Lineczka napisał: | Natalia została skazana na 8 lat, przyznała się do winy i wzięła na siebie konsekwencje swoich czynów. Było jednak do przewidzenia, że nie odsiedzi nawet połowy wyroku, ale przynajmniej kilka miesięcy posiedziała we więzieniu, to zawsze coś. Absurdem byłoby gdyby po kilku dniach wyszła po wycofaniu oskarżenia przez Paolo. Natalia nie chciała mieć Juliana za adwokata. On tylko by kłamał i kręcił, to był jego pomysł na linię obrony. Czego innego można się po nim spodziewać? Życie protki zmieniło się o 180 stopni, ale jakoś mi jej żal nie było, jedynie dziecka. |
Ona spędziła tam chyba z 8-9 mies., prawie całą ciążę. To zdecydowanie za mało. Powinna odsiedzieć cały wyrok, ewentualnie wyjść za dobre sprawowanie.

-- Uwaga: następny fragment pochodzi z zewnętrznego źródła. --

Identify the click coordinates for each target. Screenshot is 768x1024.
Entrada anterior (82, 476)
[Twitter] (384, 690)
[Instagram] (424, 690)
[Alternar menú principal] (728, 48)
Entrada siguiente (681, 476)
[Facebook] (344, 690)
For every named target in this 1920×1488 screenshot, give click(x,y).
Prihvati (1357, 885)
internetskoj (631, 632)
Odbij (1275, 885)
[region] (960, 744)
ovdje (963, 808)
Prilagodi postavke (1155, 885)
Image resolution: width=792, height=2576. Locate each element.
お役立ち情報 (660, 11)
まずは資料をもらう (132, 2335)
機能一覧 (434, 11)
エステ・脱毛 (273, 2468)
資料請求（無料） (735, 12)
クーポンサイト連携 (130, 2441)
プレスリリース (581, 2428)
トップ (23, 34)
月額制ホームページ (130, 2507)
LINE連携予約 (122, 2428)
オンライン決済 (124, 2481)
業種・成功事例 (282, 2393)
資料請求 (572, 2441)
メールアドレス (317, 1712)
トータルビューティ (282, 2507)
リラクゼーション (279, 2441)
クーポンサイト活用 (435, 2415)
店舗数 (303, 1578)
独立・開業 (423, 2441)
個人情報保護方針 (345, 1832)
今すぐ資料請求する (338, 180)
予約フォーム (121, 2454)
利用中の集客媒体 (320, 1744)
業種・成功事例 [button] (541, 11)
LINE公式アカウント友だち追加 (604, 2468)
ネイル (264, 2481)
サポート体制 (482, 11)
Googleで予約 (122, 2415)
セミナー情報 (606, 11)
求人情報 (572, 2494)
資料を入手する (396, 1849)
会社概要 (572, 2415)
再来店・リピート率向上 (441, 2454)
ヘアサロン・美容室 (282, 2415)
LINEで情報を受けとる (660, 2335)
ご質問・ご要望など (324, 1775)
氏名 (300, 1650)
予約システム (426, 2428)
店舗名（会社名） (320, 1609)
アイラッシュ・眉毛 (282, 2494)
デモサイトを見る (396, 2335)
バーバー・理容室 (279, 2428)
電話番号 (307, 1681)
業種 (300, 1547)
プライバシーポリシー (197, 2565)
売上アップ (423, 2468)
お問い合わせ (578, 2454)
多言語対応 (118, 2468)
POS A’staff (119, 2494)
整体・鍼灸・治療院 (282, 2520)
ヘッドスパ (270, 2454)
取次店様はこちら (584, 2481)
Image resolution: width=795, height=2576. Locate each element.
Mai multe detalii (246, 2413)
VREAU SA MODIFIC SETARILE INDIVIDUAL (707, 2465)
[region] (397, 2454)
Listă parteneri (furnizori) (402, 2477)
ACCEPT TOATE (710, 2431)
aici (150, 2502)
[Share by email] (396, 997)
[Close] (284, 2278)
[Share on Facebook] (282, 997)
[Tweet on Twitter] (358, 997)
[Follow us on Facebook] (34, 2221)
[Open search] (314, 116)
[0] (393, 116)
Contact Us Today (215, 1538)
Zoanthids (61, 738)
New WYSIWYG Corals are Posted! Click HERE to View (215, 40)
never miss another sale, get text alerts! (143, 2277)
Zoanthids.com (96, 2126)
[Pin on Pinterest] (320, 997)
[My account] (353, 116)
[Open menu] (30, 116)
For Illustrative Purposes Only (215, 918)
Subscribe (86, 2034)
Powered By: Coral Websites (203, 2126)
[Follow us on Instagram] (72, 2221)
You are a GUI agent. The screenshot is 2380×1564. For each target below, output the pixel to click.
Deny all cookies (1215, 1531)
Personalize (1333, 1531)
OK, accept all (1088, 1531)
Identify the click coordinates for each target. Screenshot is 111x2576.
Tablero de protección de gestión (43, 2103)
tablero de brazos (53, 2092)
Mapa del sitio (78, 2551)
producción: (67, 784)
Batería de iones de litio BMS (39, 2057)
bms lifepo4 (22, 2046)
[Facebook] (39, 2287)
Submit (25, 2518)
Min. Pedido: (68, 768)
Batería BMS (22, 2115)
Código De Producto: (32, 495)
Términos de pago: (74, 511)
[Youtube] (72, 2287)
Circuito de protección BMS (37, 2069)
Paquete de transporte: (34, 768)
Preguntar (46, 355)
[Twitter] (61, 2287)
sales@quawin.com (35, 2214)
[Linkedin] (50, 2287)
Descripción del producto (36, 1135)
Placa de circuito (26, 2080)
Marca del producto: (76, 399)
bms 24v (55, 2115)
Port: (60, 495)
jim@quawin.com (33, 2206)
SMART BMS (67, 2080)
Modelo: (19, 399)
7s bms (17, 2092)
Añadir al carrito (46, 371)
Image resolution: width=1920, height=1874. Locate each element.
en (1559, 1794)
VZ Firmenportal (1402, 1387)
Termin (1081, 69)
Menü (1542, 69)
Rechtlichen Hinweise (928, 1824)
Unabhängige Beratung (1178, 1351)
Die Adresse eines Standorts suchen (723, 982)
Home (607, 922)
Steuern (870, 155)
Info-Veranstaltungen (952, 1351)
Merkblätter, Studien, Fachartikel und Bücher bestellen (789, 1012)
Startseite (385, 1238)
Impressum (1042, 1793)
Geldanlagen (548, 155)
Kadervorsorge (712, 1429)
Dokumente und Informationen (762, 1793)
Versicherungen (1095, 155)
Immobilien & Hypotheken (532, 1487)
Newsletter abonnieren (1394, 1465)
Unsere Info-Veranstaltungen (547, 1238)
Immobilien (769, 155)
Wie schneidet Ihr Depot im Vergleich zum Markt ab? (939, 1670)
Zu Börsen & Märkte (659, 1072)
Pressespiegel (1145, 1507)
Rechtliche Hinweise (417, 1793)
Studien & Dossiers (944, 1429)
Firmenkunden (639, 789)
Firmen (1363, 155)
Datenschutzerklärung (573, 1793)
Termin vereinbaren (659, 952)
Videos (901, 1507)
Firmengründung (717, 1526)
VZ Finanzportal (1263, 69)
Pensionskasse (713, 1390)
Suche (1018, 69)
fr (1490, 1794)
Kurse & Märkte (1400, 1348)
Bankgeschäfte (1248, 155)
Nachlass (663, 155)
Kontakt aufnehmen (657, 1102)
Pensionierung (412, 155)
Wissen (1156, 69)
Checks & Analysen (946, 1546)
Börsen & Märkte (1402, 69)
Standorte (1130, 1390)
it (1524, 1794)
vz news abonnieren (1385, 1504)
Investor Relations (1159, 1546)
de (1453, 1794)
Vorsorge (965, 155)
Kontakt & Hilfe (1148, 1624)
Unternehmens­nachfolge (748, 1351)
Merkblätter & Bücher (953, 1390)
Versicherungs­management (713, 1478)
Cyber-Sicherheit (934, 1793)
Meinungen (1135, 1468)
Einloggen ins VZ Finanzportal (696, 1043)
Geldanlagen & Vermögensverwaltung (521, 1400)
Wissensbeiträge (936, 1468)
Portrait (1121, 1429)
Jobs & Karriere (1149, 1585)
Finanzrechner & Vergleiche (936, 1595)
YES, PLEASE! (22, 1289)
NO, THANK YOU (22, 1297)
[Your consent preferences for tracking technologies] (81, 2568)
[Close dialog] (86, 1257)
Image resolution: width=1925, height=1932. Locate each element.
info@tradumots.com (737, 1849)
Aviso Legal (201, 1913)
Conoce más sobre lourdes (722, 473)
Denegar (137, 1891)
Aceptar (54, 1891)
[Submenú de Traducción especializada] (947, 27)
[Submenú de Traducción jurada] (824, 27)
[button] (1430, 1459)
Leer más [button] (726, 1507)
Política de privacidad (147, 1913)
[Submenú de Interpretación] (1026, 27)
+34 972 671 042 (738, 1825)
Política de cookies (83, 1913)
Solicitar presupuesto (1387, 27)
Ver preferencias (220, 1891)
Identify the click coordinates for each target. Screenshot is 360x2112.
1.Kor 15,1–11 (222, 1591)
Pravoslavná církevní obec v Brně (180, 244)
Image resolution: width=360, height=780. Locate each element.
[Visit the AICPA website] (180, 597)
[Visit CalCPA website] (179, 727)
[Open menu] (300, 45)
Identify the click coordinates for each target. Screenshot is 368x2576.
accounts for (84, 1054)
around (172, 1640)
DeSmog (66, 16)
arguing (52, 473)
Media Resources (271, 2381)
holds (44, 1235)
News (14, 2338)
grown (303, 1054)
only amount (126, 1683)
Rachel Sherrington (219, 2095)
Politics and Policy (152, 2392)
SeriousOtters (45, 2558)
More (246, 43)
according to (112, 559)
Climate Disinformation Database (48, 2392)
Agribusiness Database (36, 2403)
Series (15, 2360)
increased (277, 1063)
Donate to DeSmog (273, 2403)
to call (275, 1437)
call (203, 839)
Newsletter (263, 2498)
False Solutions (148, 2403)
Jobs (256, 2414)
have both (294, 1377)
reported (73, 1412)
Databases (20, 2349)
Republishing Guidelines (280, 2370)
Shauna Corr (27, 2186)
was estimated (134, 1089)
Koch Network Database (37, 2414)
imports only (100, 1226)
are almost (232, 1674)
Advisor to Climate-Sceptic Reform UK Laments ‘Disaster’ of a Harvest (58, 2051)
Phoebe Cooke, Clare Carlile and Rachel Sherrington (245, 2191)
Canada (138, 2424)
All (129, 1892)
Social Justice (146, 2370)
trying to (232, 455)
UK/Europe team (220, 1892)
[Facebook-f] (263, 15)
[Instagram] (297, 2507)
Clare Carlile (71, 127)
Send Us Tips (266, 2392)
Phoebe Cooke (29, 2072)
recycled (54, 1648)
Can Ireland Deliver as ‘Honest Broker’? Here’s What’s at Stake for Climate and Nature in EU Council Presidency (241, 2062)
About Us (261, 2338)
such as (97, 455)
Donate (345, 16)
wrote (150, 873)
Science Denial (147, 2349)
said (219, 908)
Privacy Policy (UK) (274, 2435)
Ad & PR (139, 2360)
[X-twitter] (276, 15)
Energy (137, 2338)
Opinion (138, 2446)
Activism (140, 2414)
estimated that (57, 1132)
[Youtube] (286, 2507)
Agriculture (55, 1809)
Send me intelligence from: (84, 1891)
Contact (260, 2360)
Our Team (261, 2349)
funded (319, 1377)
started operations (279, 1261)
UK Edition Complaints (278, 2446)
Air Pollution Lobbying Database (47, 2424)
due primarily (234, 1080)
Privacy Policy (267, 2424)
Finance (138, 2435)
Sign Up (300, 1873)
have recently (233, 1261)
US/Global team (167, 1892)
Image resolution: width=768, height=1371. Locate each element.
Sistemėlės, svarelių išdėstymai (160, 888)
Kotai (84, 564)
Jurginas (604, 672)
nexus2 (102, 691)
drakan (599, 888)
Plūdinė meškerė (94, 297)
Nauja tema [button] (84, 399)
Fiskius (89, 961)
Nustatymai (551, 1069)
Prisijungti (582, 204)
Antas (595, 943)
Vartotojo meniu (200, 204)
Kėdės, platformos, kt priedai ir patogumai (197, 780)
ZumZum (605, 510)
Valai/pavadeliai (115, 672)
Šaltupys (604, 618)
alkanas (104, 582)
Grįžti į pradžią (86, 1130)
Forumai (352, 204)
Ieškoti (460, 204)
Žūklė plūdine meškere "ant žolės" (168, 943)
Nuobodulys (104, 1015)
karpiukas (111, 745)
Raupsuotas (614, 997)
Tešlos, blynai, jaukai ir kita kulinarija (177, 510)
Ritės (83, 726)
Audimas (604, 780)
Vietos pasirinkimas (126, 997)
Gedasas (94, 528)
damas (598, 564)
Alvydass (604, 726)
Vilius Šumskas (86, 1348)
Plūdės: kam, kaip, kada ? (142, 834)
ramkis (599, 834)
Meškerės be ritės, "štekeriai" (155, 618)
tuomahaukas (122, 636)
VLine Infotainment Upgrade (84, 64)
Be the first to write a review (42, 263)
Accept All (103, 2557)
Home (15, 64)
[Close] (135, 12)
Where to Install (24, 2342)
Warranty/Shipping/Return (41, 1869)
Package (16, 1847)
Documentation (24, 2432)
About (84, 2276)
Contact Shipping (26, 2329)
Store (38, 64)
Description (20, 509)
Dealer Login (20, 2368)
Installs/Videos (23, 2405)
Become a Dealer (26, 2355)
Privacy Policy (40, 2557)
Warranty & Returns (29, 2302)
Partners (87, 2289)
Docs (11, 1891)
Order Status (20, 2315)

Julian kłamstwami chciał wyciągnąć Natalię z więzienia. Nawet przed jej przemową w sądzie widać było, że mówiła na początku to, co kazał jej Julian czyli, że Paolo rozmawiał przez telefon, nie obejrzał się itd. Tak jakby on był współwinny... Potem jednak zaczęła mówić to, co myśli. Tyle dobrego, że nie zgodziła się na dalsze kłamstwa i kręcenie.
Lineczka napisał: | Niestety, ale Paolo bardzo stracił w moich oczach w tych ostatnich odcinkach. Jak do tej pory stałam po jego stronie, ale sposób w jaki chciał walczyć o opiekę nad dzieckiem, pozwalanie na to aby Katia z Julianem nim manipulowali - byłam nim zawiedziona. Natalia popełniła przestępstwo, do tego zraniła go, ale nie oznacza to że należy jej odebrać dziecko i to jeszcze podstępem. Paolo powinien zorientować się w intrygach Juliana, raz mu mówił, że dziecko jest jego, innym razem, że nie. Stracił kompletnie na wiarygodności! Mógł się Paolo dogadać z Natalią dla dobra ich dziecka. Planowany ślub z Katią to też nieporozumienie. Nie kochał jej, pocieszał się w jej ramionach a po kilku miesiącach był gotowy wziąć z nią ślub kościelny. Cywilny by nie wystarczył? Paolo się pogubił. Czuł się pewny siebie w kwestii odebrania dziecka Natalii, ale Gael dobrze mu powiedział, że wcale nie jest w idealnej sytuacji jak sądzi, bo nie ma pracy, dochodów i niby z czego dziecko chce utrzymać? Podpadł mi Paolo w tych odcinkach. Tak gdzieś do 53 był w moim top 3 ulubionych postaci w tej telce, ale na sam koniec zepsuli jego postać i spadł w rankingu. |
Dlatego właśnie nie dałam Paolo do ulubionych bohaterów. Wcześniej go lubiłam, ale jego zachowanie w ostatnich odcinkach było denerwujące. Julian manipulował nim, jak chciał. Rozumiem, że martwił się o dziecko, miał Natalię za najgorszą i nie chciał, by taka osoba je wychowywała, ale to nie powód, by używać podstępów i całkowicie zabierać dziecko matce. Dałoby się to na pewno załatwić to na spokojnie tak, by zadowolić obie strony.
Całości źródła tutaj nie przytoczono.